## [TASK DIRECTIONS]
Return all of the material exactly; no line may be dropped.

## [EXERCISE DATA]
==================================================
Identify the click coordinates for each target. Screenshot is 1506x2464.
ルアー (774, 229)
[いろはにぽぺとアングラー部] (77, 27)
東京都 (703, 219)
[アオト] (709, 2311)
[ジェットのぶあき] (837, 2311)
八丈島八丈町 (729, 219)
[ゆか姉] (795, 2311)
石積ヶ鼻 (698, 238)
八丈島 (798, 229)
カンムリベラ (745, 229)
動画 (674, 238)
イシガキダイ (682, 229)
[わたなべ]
==================================================
## [SOLUTION]
Identify the click coordinates for each target. Screenshot is 1506x2464.
ルアー (774, 229)
[いろはにぽぺとアングラー部] (77, 27)
東京都 (703, 219)
[アオト] (709, 2311)
[ジェットのぶあき] (837, 2311)
八丈島八丈町 (729, 219)
[ゆか姉] (795, 2311)
石積ヶ鼻 (698, 238)
八丈島 (798, 229)
カンムリベラ (745, 229)
動画 (674, 238)
イシガキダイ (682, 229)
[わたなべ]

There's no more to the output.